## Brief
Count how many lines in the entries below contain the string "This", with case counting, and reply with the number alone.

## Provided information
-----
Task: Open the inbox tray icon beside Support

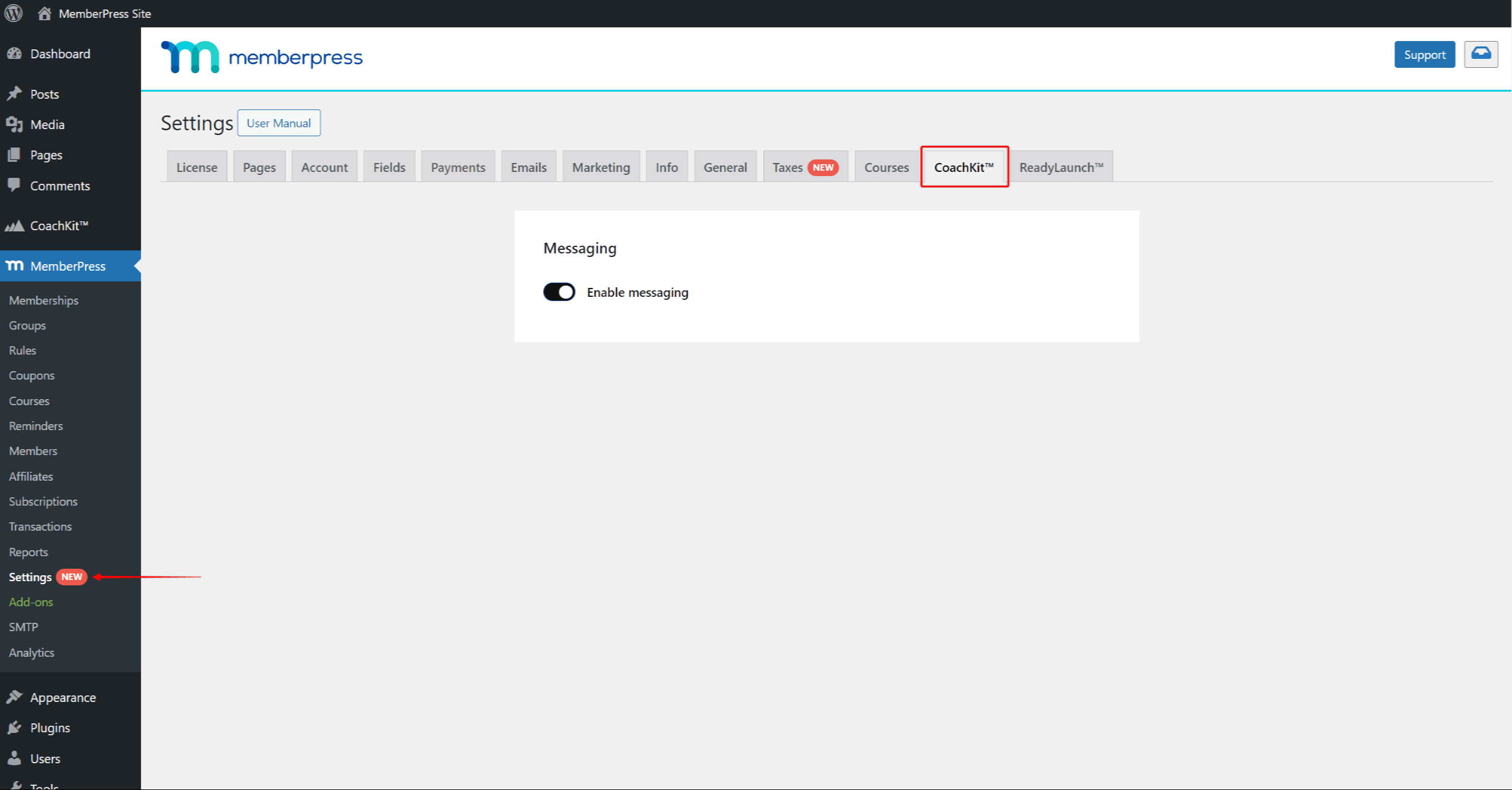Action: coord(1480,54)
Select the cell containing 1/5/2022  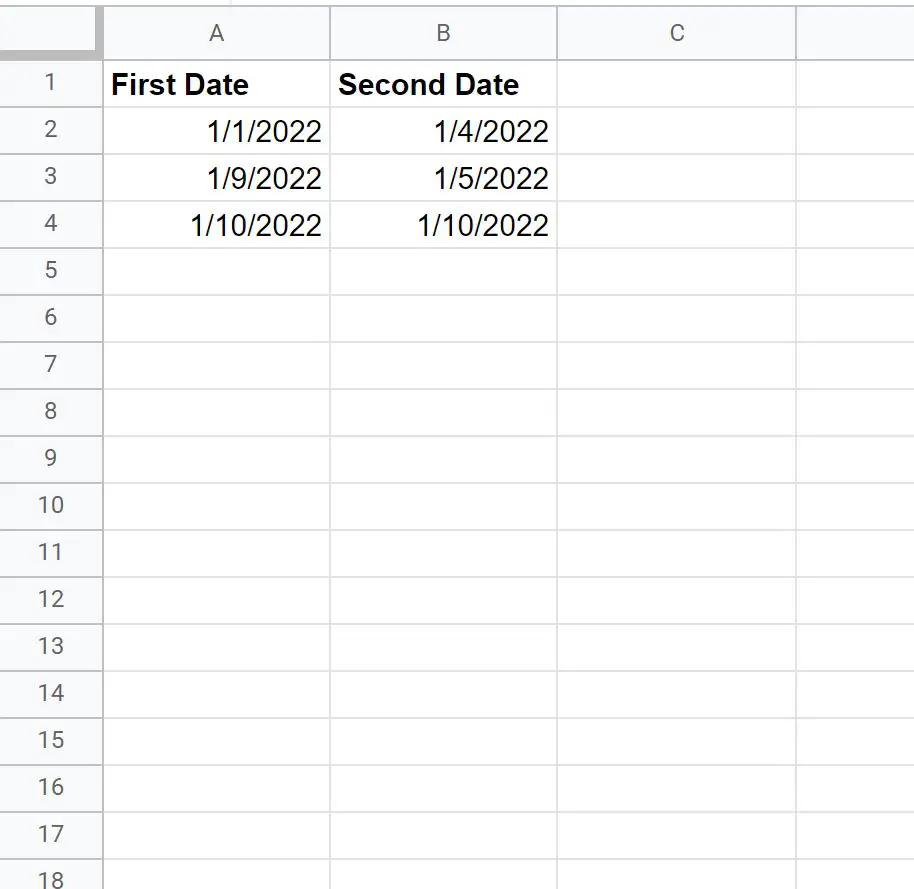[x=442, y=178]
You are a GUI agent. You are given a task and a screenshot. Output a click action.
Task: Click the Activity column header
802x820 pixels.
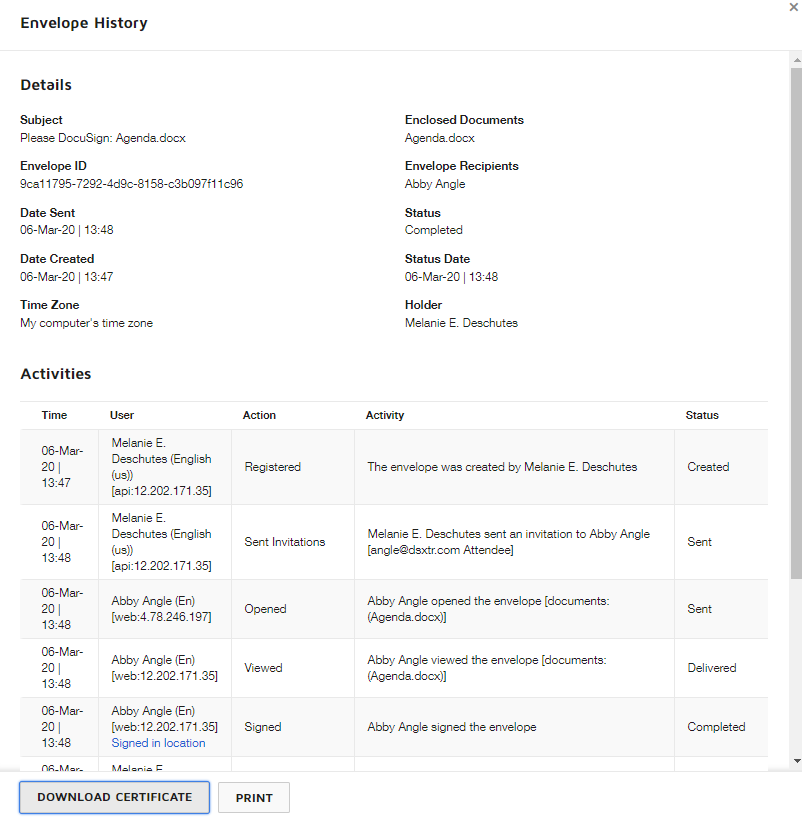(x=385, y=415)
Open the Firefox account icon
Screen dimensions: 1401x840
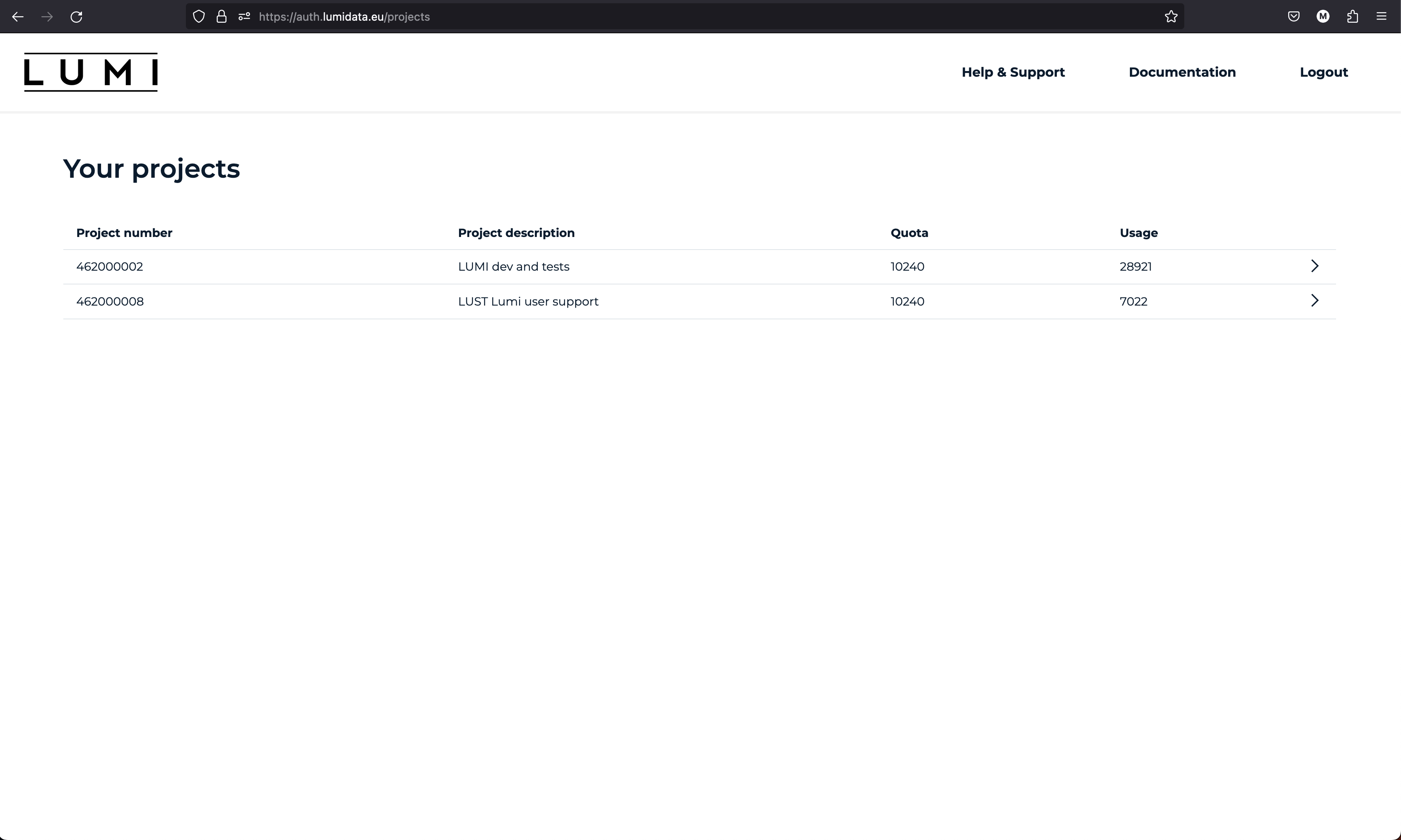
-----
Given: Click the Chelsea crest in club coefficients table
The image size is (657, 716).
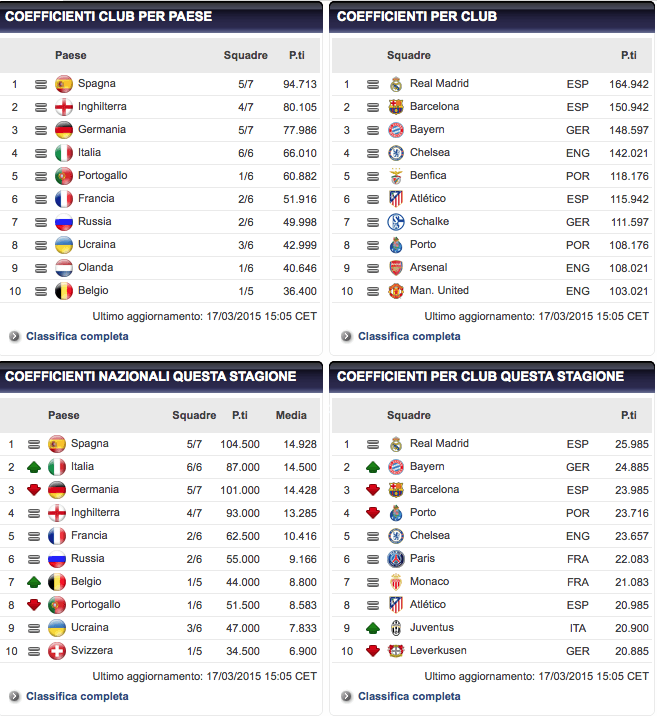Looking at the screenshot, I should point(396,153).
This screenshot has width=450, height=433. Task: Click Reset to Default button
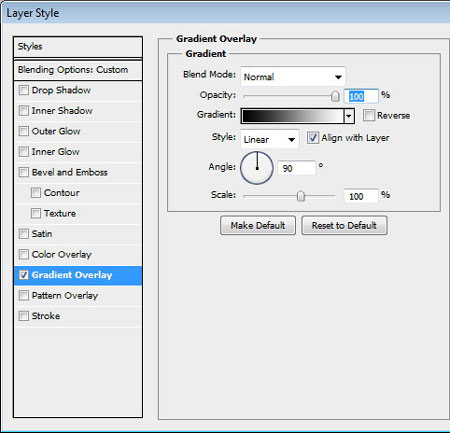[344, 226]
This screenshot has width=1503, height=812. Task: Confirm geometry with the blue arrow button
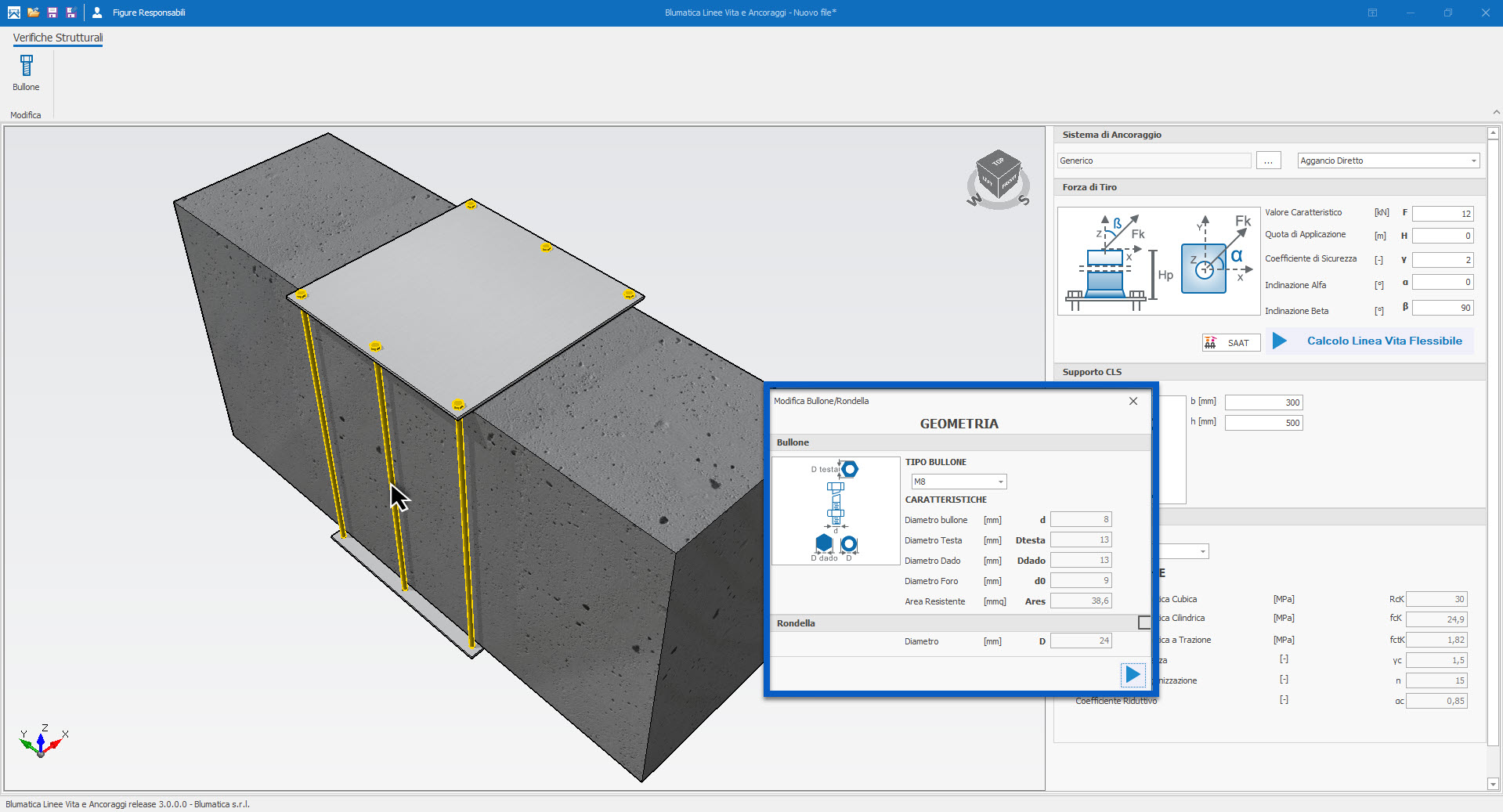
-----
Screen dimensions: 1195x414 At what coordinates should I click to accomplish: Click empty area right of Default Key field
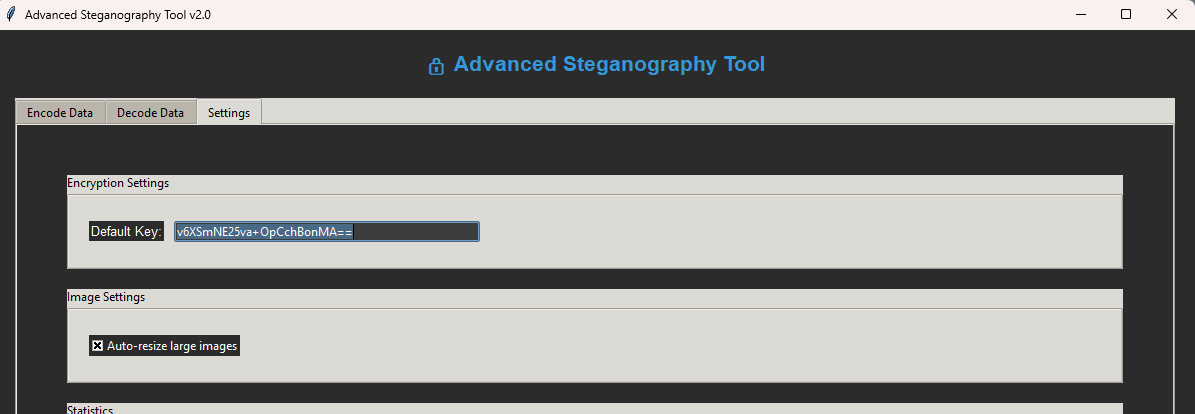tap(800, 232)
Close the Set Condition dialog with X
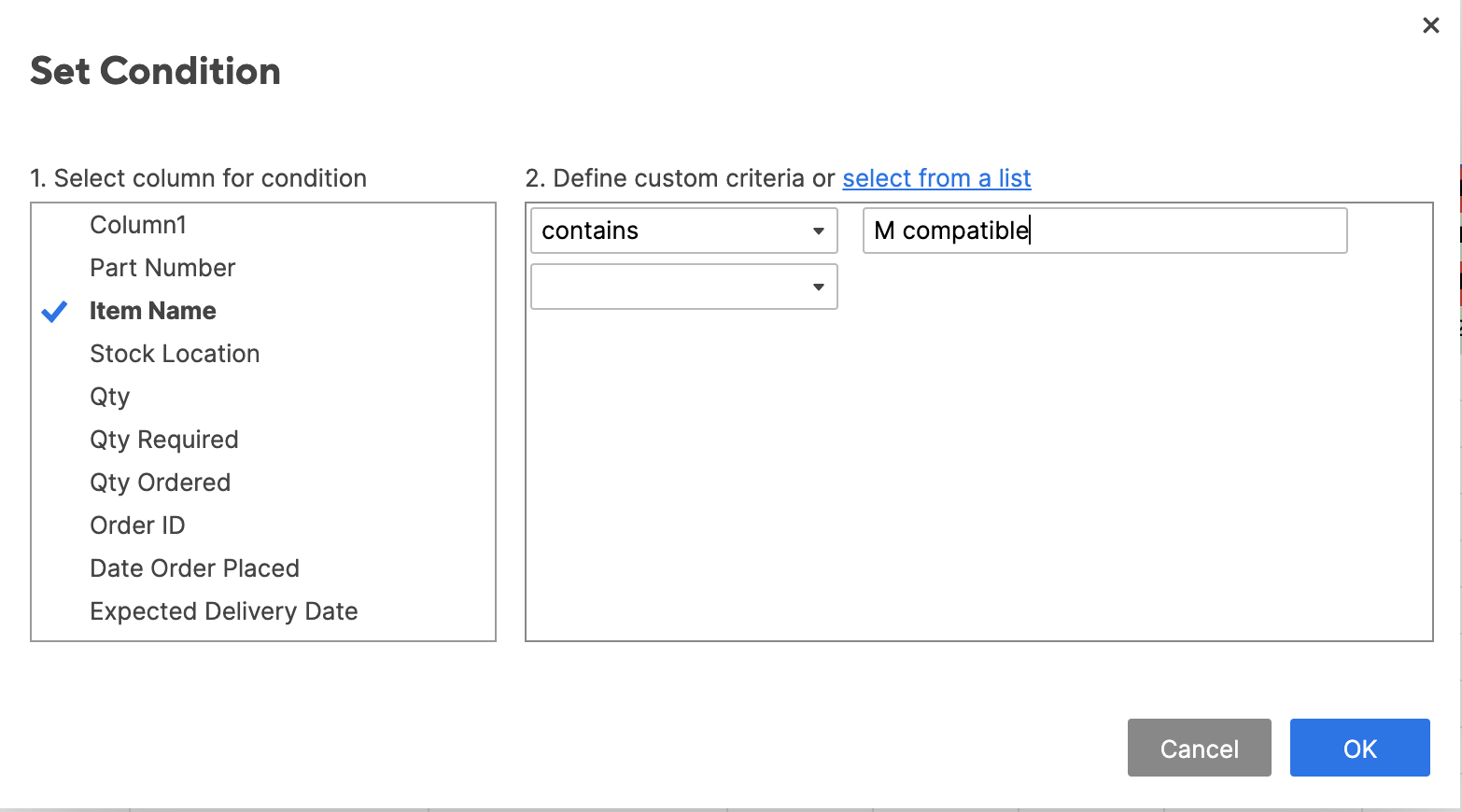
-----
## Expected output
2